= African meningitis belt =

Region of Africa with high rate of incidence of meningitis

The meningitis belt, showing the distribution of meningococcal meningitis in Africa

The African meningitis belt is a region in sub-Saharan Africa where the rate of incidence of meningitis is very high. It extends from Senegal to Ethiopia, and the primary cause of meningitis in the belt is Neisseria meningitidis.

The belt was first proposed by Léon Lapeyssonnie of the World Health Organization (WHO) in 1963. Lapeyssonnie noticed that the disease occurred in areas receiving 300–1,100 mm of mean annual rainfall, which is the case in sub-Saharan Africa. Another analysis of the epidemiology of meningitis notes its intercontinental spread, traced to South Asia and brought by those making the Hajj, a pilgrimage to Saudi Arabia, in 1987, leading to epidemics in Nepal, Saudi Arabia, and Chad.

==Regions==
The African meningitis belt consists of part of or all of (from West to East), the Gambia, Senegal, Guinea-Bissau, Guinea, Mali, Burkina Faso, Ghana, Niger, Nigeria, Cameroon, Chad, Central African Republic, Sudan, South Sudan, Uganda, Kenya, Ethiopia, Eritrea. Many other countries in Africa experience outbreaks as well, but they are less frequent and less interepidemic. The "belt" has an estimated 300 million people in its total area. The Sahel is not only prone to meningitis, but also very prone to epidemics such as malaria.

The most affected countries in the region are Burkina Faso, Chad, Ethiopia, and Niger. Burkina Faso, Ethiopia, and Niger were accountable for 65% of all cases in Africa. In major epidemics, the attack rate range is 100 to 800 people per 100,000. However, communities can have attack rates as high as 1000 per 100,000. During these epidemics, young children have the highest attack rates. More than 90,000 cases were reported in the belt in 2009, in comparison, less than 800 cases were reported in the United States in 2011.

== Epidemiology ==
Neisseria meningitidis is found in other parts of the world as well, but the highest rates occur in the "meningitis belt." Meningococcal disease is persistently high in this region. Large epidemics occur every 5–12 years, typically during the dry season (December–June). Incidence of the disease declines from May to June in the more humid weather. Other factors contributing to the sustained transmission of meningococcal disease include dust, other respiratory viruses that co-circulate, as well as close social contact.

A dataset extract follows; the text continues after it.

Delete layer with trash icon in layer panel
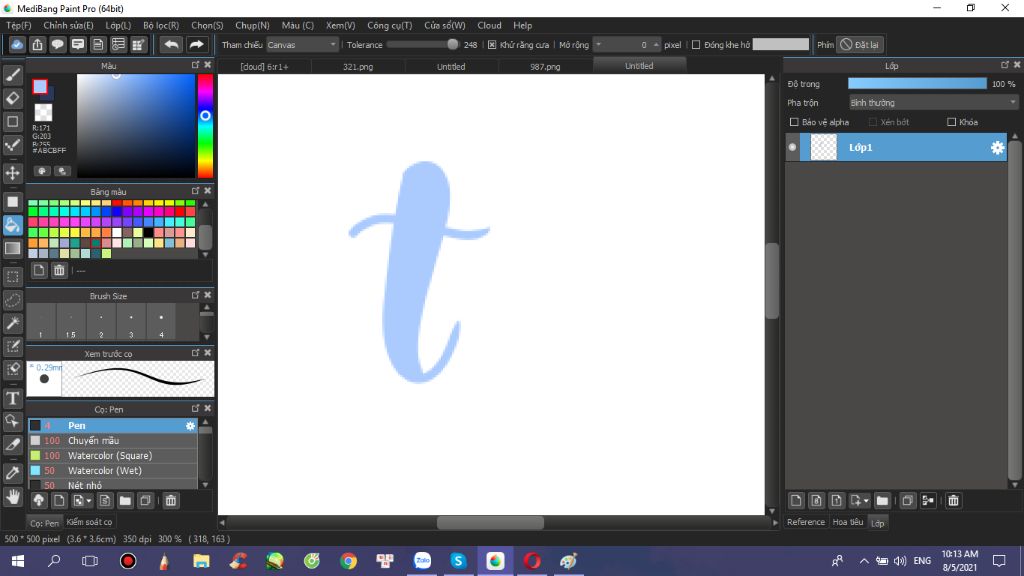The image size is (1024, 576). pyautogui.click(x=953, y=500)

Historically, 90% of outbreaks in the meningitis belt were primarily due to Neisseria meningitidis serogroup A (NmA). However, a monovalent serogroup A meningococcal conjugate vaccine (MenAfriVac) was introduced in the region in 2010. Since then, meningococcal outbreaks in the meningitis belt have primarily been due to serogroups C and W. A few serogroup X outbreaks have also been reported.

In the African meningitis belt, the WHO defines a meningococcal epidemic as at least 100 cases per 100,000 inhabitants in a year. At its peak, the incidence of meningococcal disease has reached rates of up to 1,000 cases per 100,000 inhabitants, such as during the epidemics of 1996 and 2000–2001. In the belt, fatality from NmA disease has been estimated at 10–15%, although higher rates have been seen in some settings. Around 10–20% of survivors of meningococcal meningitis are left with permanent neuropsychological conditions such as hearing loss, vision loss, epilepsy, or other neurological disorders. Young children are particularly vulnerable due to immaturity in their immune systems, which contributes to the disproportionate burden of the disease in Africa due to its young population.

==Meningitis vaccine==

The Meningitis Vaccine Project was conceived in 2001 as an effort to stop the spread of meningitis in this region, producing the low-cost MenAfriVac in 2010. The MenAfriVac has since been used to great effect to the area, with the 16 countries that launched a mass vaccination campaign reporting no cases of meningcoccus in 2015. However, unless the vaccine becomes a routine childhood vaccination, the epidemic will return in 15 years among a new generation of unvaccinated kids.